Early Neolithic artefact types, such as pottery, polished axeheads, leaf-shaped arrowheads, and plano-convex knives are indicators of change because these are absent in the Mesolithic (Figure 30). They are also useful in demonstrating contacts between different regions, as is the case with the Irish porcellanite and continental jadeitite axes in Argyll for example (Sheridan and Pailler 2012). Few examples of carved stone balls found in Argyll point to contacts with the east of Scotland and the Northern Isles (Marshall and Taylor 1977). In contrast the presence of the type technologies traditionally seen as ‘classic’ Mesolithic, such as narrow blade technology can occur either residually may have continued in use with the Neolithic and later periods.
Pottery is relatively rare other than within funerary monuments, but when it occurs it can distinguish between Mesolithic and Neolithic deposits. At Newton on Islay, for instance, the presence/absence of pottery was used to distinguish some pits as Neolithic and others as Mesolithic (McCullagh 1989). Similarly the presence of pottery was used as the main demarcation between the Mesolithic and the Neolithic levels at Kinloch, Rum, (Armit and Finlayson 1992). At Rubha Port an t-Seilich on Islay, where there is both late Glacial and Mesolithic deposits with culturally diagnostic chipped stone artefacts and secure dating, a fragment of what is likely to be early Bronze Age pottery was nevertheless recovered during excavation indicating later prehistoric activity.
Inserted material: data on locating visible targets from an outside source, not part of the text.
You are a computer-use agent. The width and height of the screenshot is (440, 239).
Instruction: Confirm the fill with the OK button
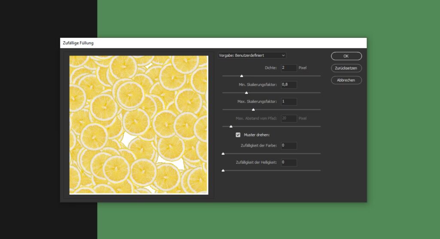point(346,56)
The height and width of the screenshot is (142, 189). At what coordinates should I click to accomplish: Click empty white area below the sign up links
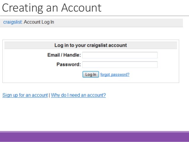tap(95, 115)
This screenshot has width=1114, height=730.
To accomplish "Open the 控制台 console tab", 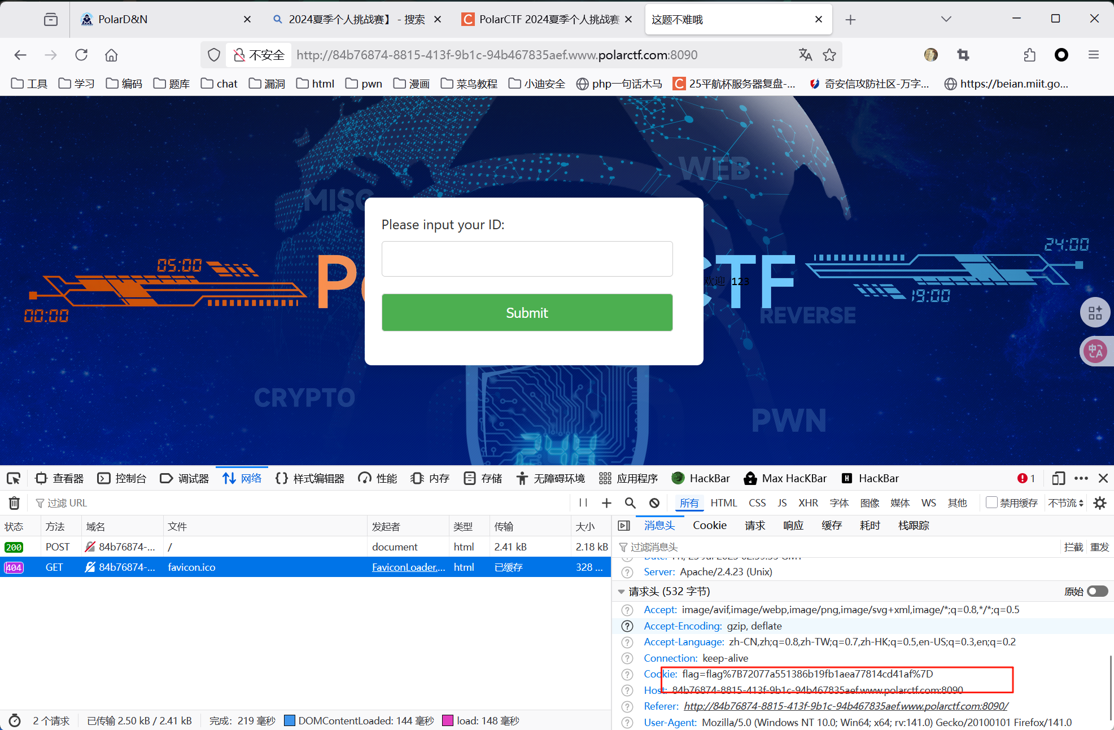I will 122,479.
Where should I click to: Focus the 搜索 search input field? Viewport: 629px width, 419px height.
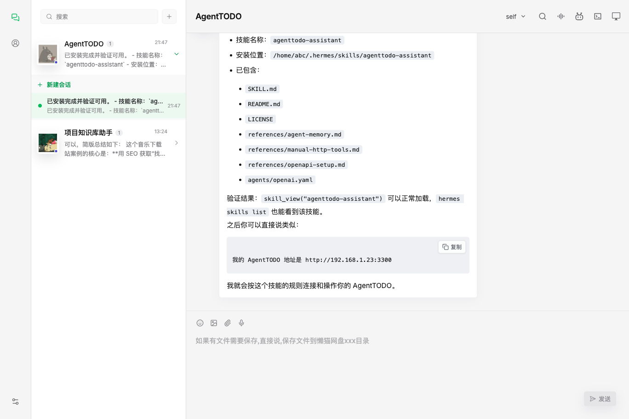(x=99, y=17)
In summary, the Mesolithic record is dominated by scatters of chipped stone artefacts derived from a range of manufacturing techniques including platform-core and bipolar technology. Designating these as necessarily Mesolithic in a chronological sense is problematic because such technology might continue in to later prehistory, while other Mesolithic sites (in the chronological sense) might be neglected because of an absence of evidence for such manufacturing techniques. The Early Neolithic is denoted by a series of type artefacts, although the absence of these might not preclude the possibility of a site as being of Neolithic date. The distribution of sites will be biased by numerous factors, including the extent and nature of farming activity, urban development and archaeological research. In the Neolithic there is an additional bias towards highly visible mortuary monuments in comparison to a very few known settlement sites.